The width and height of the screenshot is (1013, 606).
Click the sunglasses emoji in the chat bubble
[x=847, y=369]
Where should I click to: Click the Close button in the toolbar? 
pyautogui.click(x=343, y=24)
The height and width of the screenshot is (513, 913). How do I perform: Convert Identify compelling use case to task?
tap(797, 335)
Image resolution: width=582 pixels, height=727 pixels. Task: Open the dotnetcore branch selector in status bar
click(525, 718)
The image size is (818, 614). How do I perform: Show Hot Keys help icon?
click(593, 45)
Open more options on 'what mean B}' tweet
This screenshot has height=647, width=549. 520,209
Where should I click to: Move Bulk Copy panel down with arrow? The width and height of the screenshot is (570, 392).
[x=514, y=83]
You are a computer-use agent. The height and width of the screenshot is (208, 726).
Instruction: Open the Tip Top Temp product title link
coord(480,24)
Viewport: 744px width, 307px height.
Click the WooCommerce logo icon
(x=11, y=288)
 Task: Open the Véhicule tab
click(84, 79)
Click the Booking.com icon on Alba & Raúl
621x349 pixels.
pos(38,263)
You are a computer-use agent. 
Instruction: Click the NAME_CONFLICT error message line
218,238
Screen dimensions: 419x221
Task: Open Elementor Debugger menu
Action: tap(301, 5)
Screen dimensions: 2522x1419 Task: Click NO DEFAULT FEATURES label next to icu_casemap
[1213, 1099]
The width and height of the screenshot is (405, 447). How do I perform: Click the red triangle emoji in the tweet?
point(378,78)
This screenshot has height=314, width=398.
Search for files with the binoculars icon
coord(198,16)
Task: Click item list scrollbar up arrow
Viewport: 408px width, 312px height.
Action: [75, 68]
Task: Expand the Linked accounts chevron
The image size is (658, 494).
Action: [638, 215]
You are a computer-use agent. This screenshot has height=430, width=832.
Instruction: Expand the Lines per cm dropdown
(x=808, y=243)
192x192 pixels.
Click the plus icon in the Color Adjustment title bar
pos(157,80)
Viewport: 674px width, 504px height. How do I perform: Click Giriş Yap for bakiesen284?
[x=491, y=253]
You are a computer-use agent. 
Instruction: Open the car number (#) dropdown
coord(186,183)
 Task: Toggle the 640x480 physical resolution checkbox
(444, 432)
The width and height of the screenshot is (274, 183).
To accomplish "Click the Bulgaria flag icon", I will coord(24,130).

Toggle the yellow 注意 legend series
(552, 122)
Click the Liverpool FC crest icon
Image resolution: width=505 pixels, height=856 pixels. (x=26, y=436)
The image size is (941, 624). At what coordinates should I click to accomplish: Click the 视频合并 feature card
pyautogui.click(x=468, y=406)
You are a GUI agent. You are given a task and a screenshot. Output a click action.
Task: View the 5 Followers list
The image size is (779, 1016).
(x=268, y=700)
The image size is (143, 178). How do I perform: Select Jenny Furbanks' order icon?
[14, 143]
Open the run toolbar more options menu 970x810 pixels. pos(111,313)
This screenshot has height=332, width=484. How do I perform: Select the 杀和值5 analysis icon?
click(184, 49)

WORK TASK:
Every record should be given again exactly.

RESPONSE AREA:
The width and height of the screenshot is (1013, 606).
Click the sunglasses emoji in the chat bubble
[x=847, y=369]
Where should I click to: Click the Close button in the toolbar? 
pyautogui.click(x=343, y=24)
The height and width of the screenshot is (513, 913). How do I perform: Convert Identify compelling use case to task?
tap(797, 335)
Image resolution: width=582 pixels, height=727 pixels. Task: Open the dotnetcore branch selector in status bar
click(525, 718)
The image size is (818, 614). How do I perform: Show Hot Keys help icon?
click(593, 45)
Open more options on 'what mean B}' tweet
This screenshot has height=647, width=549. 520,209
Where should I click to: Move Bulk Copy panel down with arrow? The width and height of the screenshot is (570, 392).
[x=514, y=83]
You are a computer-use agent. The height and width of the screenshot is (208, 726).
Instruction: Open the Tip Top Temp product title link
coord(480,24)
Viewport: 744px width, 307px height.
Click the WooCommerce logo icon
(x=11, y=288)
 Task: Open the Véhicule tab
click(84, 79)
Click the Booking.com icon on Alba & Raúl
621x349 pixels.
pos(38,263)
You are a computer-use agent. 
Instruction: Click the NAME_CONFLICT error message line
218,238
Screen dimensions: 419x221
Task: Open Elementor Debugger menu
Action: tap(301, 5)
Screen dimensions: 2522x1419 Task: Click NO DEFAULT FEATURES label next to icu_casemap
[1213, 1099]
The width and height of the screenshot is (405, 447). How do I perform: Click the red triangle emoji in the tweet?
point(378,78)
This screenshot has height=314, width=398.
Search for files with the binoculars icon
coord(198,16)
Task: Click item list scrollbar up arrow
Viewport: 408px width, 312px height.
Action: [75, 68]
Task: Expand the Linked accounts chevron
The image size is (658, 494).
Action: [638, 215]
You are a computer-use agent. This screenshot has height=430, width=832.
Instruction: Expand the Lines per cm dropdown
(x=808, y=243)
192x192 pixels.
Click the plus icon in the Color Adjustment title bar
pos(157,80)
Viewport: 674px width, 504px height. How do I perform: Click Giriş Yap for bakiesen284?
[x=491, y=253]
You are a computer-use agent. 
Instruction: Open the car number (#) dropdown
coord(186,183)
 Task: Toggle the 640x480 physical resolution checkbox
(444, 432)
The width and height of the screenshot is (274, 183).
To accomplish "Click the Bulgaria flag icon", I will coord(24,130).

Toggle the yellow 注意 legend series
(552, 122)
Click the Liverpool FC crest icon
Image resolution: width=505 pixels, height=856 pixels. (x=26, y=436)
The image size is (941, 624). At what coordinates should I click to accomplish: Click the 视频合并 feature card
pyautogui.click(x=468, y=406)
You are a GUI agent. You are given a task and a screenshot. Output a click action.
Task: View the 5 Followers list
The image size is (779, 1016).
(x=268, y=700)
The image size is (143, 178). How do I perform: Select Jenny Furbanks' order icon?
[14, 143]
Open the run toolbar more options menu 970x810 pixels. pos(111,313)
This screenshot has height=332, width=484. How do I perform: Select the 杀和值5 analysis icon?
click(184, 49)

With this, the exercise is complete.